■ TASK DETAILS
Transcribe exactly the line containing "[Pesquisa] (815, 98)" and each line after it, through the end of the entries, with nothing before or after.

[Stored data]
● ● ● ●

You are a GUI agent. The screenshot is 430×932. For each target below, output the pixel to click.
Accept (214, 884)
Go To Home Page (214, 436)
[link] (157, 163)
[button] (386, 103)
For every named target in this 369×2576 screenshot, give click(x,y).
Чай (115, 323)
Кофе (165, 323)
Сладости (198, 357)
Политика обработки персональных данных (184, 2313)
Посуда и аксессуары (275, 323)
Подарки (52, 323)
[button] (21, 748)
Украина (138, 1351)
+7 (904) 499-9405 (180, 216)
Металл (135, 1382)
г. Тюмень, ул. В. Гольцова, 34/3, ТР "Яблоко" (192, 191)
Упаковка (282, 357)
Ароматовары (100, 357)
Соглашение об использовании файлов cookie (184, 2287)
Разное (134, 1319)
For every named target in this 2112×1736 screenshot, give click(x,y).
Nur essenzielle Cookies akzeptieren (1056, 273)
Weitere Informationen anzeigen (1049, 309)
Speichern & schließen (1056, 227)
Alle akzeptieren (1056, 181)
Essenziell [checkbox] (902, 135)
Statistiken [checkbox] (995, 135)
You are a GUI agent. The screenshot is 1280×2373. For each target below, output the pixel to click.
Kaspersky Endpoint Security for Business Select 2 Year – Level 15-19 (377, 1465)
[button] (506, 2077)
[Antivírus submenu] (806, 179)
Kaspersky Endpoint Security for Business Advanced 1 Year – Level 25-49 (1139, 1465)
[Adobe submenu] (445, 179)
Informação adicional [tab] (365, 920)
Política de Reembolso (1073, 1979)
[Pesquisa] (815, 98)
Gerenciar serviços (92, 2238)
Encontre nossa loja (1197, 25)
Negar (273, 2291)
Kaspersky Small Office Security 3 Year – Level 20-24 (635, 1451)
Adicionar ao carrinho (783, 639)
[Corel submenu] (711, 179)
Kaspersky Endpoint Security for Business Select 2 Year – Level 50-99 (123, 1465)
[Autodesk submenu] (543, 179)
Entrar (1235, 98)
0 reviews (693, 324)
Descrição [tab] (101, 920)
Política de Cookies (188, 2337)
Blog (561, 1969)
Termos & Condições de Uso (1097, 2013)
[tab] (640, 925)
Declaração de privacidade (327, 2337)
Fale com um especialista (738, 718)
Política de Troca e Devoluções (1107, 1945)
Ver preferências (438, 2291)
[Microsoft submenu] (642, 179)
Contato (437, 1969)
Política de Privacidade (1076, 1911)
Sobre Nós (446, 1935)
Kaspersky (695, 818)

● ● ● ●

■ WRITTEN RESPONSE
[Pesquisa] (815, 98)
Gerenciar serviços (92, 2238)
Encontre nossa loja (1197, 25)
Negar (273, 2291)
Kaspersky Small Office Security 3 Year – Level 20-24 (635, 1451)
Adicionar ao carrinho (783, 639)
[Corel submenu] (711, 179)
Kaspersky Endpoint Security for Business Select 2 Year – Level 50-99 (123, 1465)
[Autodesk submenu] (543, 179)
Entrar (1235, 98)
0 reviews (693, 324)
Descrição [tab] (101, 920)
Política de Cookies (188, 2337)
Blog (561, 1969)
Termos & Condições de Uso (1097, 2013)
[tab] (640, 925)
Declaração de privacidade (327, 2337)
Fale com um especialista (738, 718)
Política de Troca e Devoluções (1107, 1945)
Ver preferências (438, 2291)
[Microsoft submenu] (642, 179)
Contato (437, 1969)
Política de Privacidade (1076, 1911)
Sobre Nós (446, 1935)
Kaspersky (695, 818)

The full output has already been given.